The input:

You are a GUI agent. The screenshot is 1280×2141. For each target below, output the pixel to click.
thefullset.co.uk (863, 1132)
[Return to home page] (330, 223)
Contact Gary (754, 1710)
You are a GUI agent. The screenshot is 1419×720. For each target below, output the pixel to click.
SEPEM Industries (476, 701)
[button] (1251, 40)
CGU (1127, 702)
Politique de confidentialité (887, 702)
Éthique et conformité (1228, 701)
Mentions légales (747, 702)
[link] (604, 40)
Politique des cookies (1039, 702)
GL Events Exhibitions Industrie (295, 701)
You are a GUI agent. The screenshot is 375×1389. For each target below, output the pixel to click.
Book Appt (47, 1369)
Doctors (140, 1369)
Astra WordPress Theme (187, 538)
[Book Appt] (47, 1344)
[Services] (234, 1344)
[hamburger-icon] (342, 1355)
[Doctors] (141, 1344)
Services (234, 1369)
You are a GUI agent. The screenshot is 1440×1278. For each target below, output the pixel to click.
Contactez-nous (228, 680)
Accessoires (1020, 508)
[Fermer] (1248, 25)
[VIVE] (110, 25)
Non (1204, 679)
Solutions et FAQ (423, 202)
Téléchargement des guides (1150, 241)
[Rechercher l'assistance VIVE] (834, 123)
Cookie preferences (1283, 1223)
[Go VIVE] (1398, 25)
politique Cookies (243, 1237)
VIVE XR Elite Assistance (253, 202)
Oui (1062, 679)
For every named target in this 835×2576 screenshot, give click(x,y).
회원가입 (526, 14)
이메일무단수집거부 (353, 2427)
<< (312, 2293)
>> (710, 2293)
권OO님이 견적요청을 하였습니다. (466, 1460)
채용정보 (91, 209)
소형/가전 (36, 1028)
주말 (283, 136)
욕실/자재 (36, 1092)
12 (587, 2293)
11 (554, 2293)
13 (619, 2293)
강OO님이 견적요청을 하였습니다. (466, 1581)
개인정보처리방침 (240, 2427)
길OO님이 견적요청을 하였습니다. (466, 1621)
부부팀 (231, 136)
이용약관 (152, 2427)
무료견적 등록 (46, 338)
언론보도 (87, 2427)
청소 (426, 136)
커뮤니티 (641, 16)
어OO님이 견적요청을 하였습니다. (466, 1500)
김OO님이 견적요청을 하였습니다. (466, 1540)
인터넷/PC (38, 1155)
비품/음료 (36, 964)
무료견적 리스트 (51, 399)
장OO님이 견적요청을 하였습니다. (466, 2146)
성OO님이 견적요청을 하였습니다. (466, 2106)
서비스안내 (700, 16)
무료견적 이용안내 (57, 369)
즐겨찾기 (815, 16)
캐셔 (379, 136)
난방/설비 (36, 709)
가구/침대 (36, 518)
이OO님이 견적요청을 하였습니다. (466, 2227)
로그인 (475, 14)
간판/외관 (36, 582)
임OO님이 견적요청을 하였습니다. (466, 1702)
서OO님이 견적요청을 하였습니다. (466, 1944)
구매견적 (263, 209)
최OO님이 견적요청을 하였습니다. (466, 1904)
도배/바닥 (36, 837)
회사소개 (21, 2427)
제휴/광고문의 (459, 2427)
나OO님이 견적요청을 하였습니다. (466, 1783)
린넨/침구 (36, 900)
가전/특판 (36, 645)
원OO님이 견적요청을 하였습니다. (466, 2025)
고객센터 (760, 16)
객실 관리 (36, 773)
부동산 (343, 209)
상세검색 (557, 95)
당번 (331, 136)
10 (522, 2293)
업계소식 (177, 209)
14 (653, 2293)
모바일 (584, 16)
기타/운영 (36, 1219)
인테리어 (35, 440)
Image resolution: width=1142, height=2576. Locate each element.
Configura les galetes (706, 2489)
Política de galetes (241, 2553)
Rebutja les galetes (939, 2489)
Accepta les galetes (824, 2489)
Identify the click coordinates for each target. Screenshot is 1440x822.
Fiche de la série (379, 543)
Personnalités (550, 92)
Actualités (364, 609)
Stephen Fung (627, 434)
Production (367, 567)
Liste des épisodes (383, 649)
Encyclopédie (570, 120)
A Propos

Objective:
Write out every one of the rows above exactly as they appear.

Correct answer:
You are a GUI agent. The screenshot is 1280×2141. For each target below, output the pixel to click.
thefullset.co.uk (863, 1132)
[Return to home page] (330, 223)
Contact Gary (754, 1710)
You are a GUI agent. The screenshot is 1419×720. For each target below, output the pixel to click.
SEPEM Industries (476, 701)
[button] (1251, 40)
CGU (1127, 702)
Politique de confidentialité (887, 702)
Éthique et conformité (1228, 701)
Mentions légales (747, 702)
[link] (604, 40)
Politique des cookies (1039, 702)
GL Events Exhibitions Industrie (295, 701)
You are a GUI agent. The screenshot is 375×1389. For each target below, output the pixel to click.
Book Appt (47, 1369)
Doctors (140, 1369)
Astra WordPress Theme (187, 538)
[Book Appt] (47, 1344)
[Services] (234, 1344)
[hamburger-icon] (342, 1355)
[Doctors] (141, 1344)
Services (234, 1369)
You are a GUI agent. The screenshot is 1440×1278. For each target below, output the pixel to click.
Contactez-nous (228, 680)
Accessoires (1020, 508)
[Fermer] (1248, 25)
[VIVE] (110, 25)
Non (1204, 679)
Solutions et FAQ (423, 202)
Téléchargement des guides (1150, 241)
[Rechercher l'assistance VIVE] (834, 123)
Cookie preferences (1283, 1223)
[Go VIVE] (1398, 25)
politique Cookies (243, 1237)
VIVE XR Elite Assistance (253, 202)
Oui (1062, 679)
For every named target in this 835×2576 screenshot, give click(x,y).
회원가입 (526, 14)
이메일무단수집거부 (353, 2427)
<< (312, 2293)
>> (710, 2293)
권OO님이 견적요청을 하였습니다. (466, 1460)
채용정보 (91, 209)
소형/가전 (36, 1028)
주말 (283, 136)
욕실/자재 (36, 1092)
12 (587, 2293)
11 (554, 2293)
13 (619, 2293)
강OO님이 견적요청을 하였습니다. (466, 1581)
개인정보처리방침 (240, 2427)
길OO님이 견적요청을 하였습니다. (466, 1621)
부부팀 (231, 136)
이용약관 (152, 2427)
무료견적 등록 (46, 338)
언론보도 (87, 2427)
청소 (426, 136)
커뮤니티 (641, 16)
어OO님이 견적요청을 하였습니다. (466, 1500)
김OO님이 견적요청을 하였습니다. (466, 1540)
인터넷/PC (38, 1155)
비품/음료 (36, 964)
무료견적 리스트 (51, 399)
장OO님이 견적요청을 하였습니다. (466, 2146)
성OO님이 견적요청을 하였습니다. (466, 2106)
서비스안내 (700, 16)
무료견적 이용안내 (57, 369)
즐겨찾기 (815, 16)
캐셔 (379, 136)
난방/설비 (36, 709)
가구/침대 (36, 518)
이OO님이 견적요청을 하였습니다. (466, 2227)
로그인 (475, 14)
간판/외관 (36, 582)
임OO님이 견적요청을 하였습니다. (466, 1702)
서OO님이 견적요청을 하였습니다. (466, 1944)
구매견적 (263, 209)
최OO님이 견적요청을 하였습니다. (466, 1904)
도배/바닥 (36, 837)
회사소개 (21, 2427)
제휴/광고문의 (459, 2427)
나OO님이 견적요청을 하였습니다. (466, 1783)
린넨/침구 (36, 900)
가전/특판 (36, 645)
원OO님이 견적요청을 하였습니다. (466, 2025)
고객센터 (760, 16)
객실 관리 (36, 773)
부동산 (343, 209)
상세검색 (557, 95)
당번 (331, 136)
10 (522, 2293)
업계소식 (177, 209)
14 (653, 2293)
모바일 (584, 16)
기타/운영 (36, 1219)
인테리어 (35, 440)
Image resolution: width=1142, height=2576. Locate each element.
Configura les galetes (706, 2489)
Política de galetes (241, 2553)
Rebutja les galetes (939, 2489)
Accepta les galetes (824, 2489)
Identify the click coordinates for each target. Screenshot is 1440x822.
Fiche de la série (379, 543)
Personnalités (550, 92)
Actualités (364, 609)
Stephen Fung (627, 434)
Production (367, 567)
Liste des épisodes (383, 649)
Encyclopédie (570, 120)
A Propos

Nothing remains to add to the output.